第32話 娯楽の王様『アイドル』をプロデュースしたら、魔王がセンターで絶対エースになってしまった
衣食住、カジノ、温泉、ジム。
我が国は地上のどこよりも発展している。
だが、俺は気づいてしまった。
この国には、国民が熱狂し、心を一つにする『象徴』が足りない。
「……アイドルだ」
俺はリビングで呟いた。
「あいどる? なんですの、その怪しい響きは」
ソフィアがコーヒーを片手に首を傾げる。
「歌と踊りで民衆を魅了し、笑顔にする『偶像』のことさ。
……よし、作ろう。『ダンジョン武道館』を」
俺は即座に行動を開始した。
◇
建設場所は、カジノエリアの隣。
音響効果を計算し尽くしたドーム型の巨大ホール。
照明は『光魔法』のスポットライト。
音響は『風魔法』による拡声スピーカー。
スモークは『霧魔法』で演出。
最新の魔法技術を無駄遣いした、収容人数五万人のモンスター級ライブ会場が完成した。
問題は、『誰が歌うか』だ。
俺は主要メンバーを招集し、オーディションを開催した。
「エントリーナンバー1番。夢魔リリス率いる、サキュバスダンサーズ!」
音楽が流れると、露出度の高い衣装を纏ったリリスたちが、妖艶な腰つきで踊り始めた。
「あ~ん♡ みなさん、盛り上がってますかぁ~?♡」
色気がすごい。
最前列で審査員をしていたオークたちが、鼻血を出して気絶した。
「……うむ。これは『夜の部』専用だな。R-18指定だ」
「エントリーナンバー2番。聖騎士アリシア&聖女ノエルの『清純派ユニット』!」
フリフリのドレスを着た二人が、ガチガチに緊張して出てきた。
「わ、私たちが歌うなんて……無理ですぅ……」
「ええい、腹をくくれノエル! 騎士なら恥を捨てるのです!」
二人の歌声は震えていたが、その健気さと可憐さが、逆に「守ってあげたい」という保護欲を刺激する。
「採用。これは王道のアイドルになれる」
そして、最後。
「エントリーナンバー3番。……魔王ヴェルザード」
ステージが暗転する。
漆黒のドレスを着た魔王が、ゆっくりと中央に歩み出てきた。
ダンッ。
彼女がヒールを鳴らした瞬間、会場の空気が張り詰めた。
威圧感じゃない。圧倒的な「カリスマ性」だ。
「……ふん。歌えばいいのだろう? 聞け、愚民ども」
彼女がマイクを握り、歌い出した瞬間。
――衝撃が走った。
魂を震わせるような、力強く、かつ美しい歌声。
『魅了』の魔眼など必要ない。ただその存在だけで、観客全員の視線を釘付けにしている。
まさに、天性の『センター』。
「け、決定だ……! 彼女こそが、我が国の絶対的エースだ!」
◇
数日後。
記念すべきファーストライブ当日。
「うおおおおおおっ!! リリスちゃぁぁぁん!!」
「ノエル様ーっ! こっち向いてーっ!」
会場は超満員。
ドワーフ、エルフ、オーク、ゴブリン。

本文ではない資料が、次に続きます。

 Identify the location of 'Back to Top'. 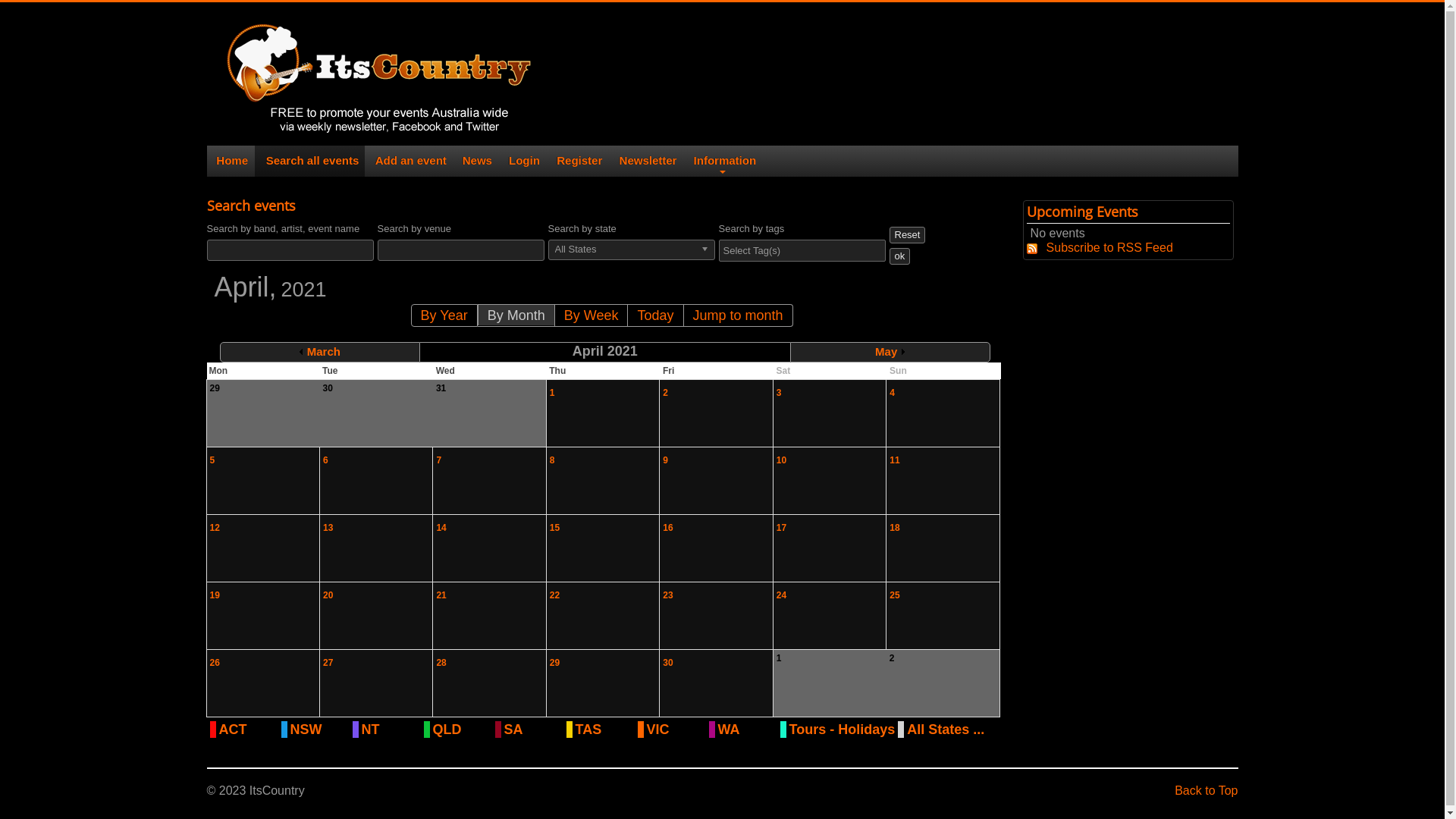
(1205, 789).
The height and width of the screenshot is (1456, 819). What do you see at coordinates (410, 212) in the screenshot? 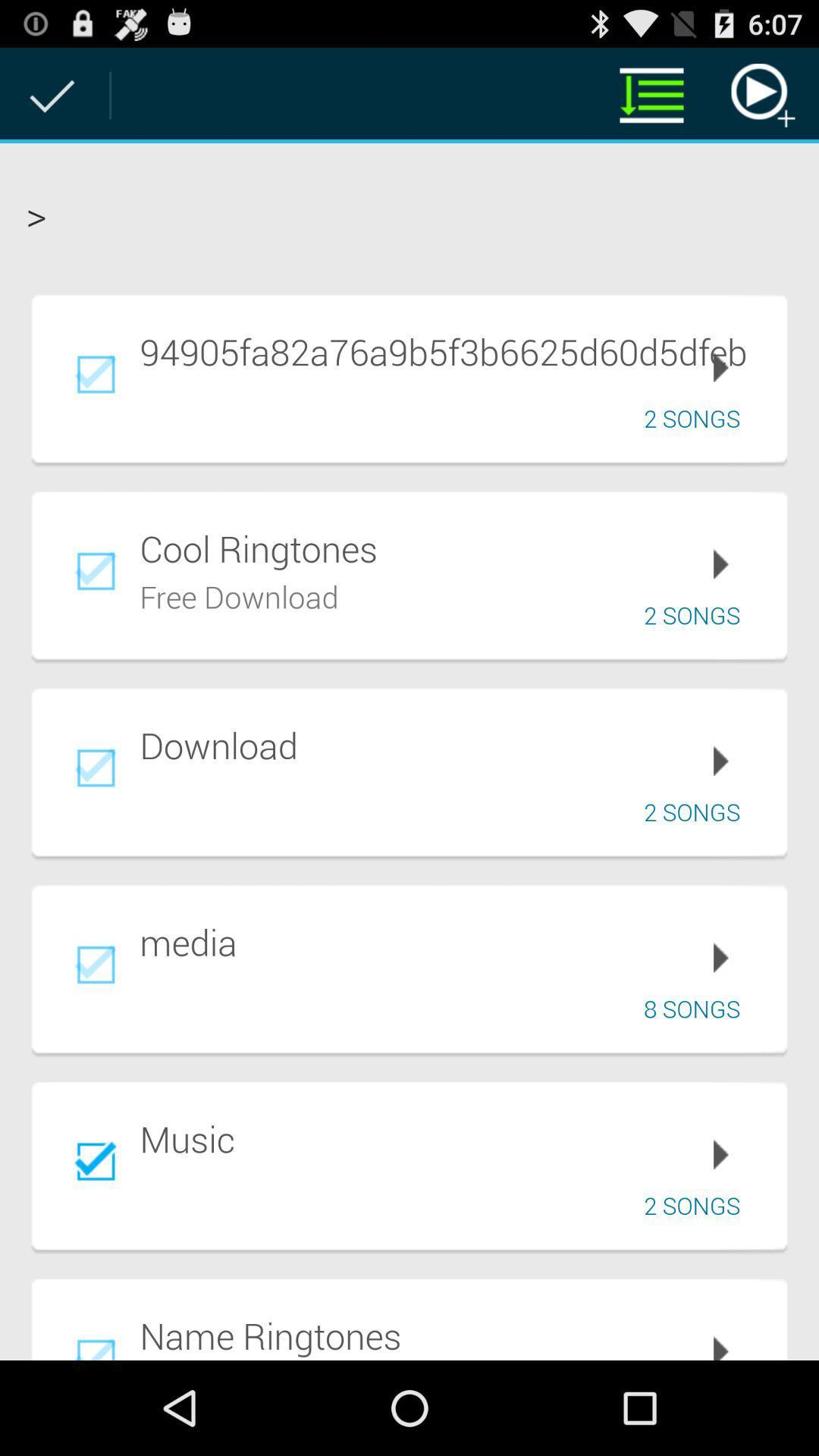
I see `the >` at bounding box center [410, 212].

種族を超えたファンたちが、手作りの「光るキノコ(ペンライト)」を振り回している。
そして、トリを飾るのは魔王ヴェルザード。
バサァッ!!
黒い翼を広げ、宙を舞いながら熱唱する彼女の姿に、会場のボルテージは最高潮に達した。
「ひれ伏せ! そして称えよ!」
「「「魔王様! 魔王様! 魔王様!」」」
かつて恐怖の対象だった魔王への叫び声は、今や純粋な「推しコール」へと変わっていた。
◇
その光景を、観客席の隅で見ていた影があった。
王国の密偵だ。
「……た、大変だ……!」
彼は震える手でメモを取っていた。
「報告せねば……。ディラン国は、謎の『音響兵器』と『洗脳舞踊』を開発した。
これを聴いた者は、理性を失い、ただ棒を振るだけの狂信者になってしまう……!」
彼は知らなかった。
自分自身も、無意識のうちに足でリズムを取っていたことに。
こうして、我が国に最強の「文化兵器」が誕生した。
後に、地上の若者たちが「王国軍に入るより、ダンジョンのライブに行きたい!」と言って国境を越える事案が多発するのだが、それはまた別の話。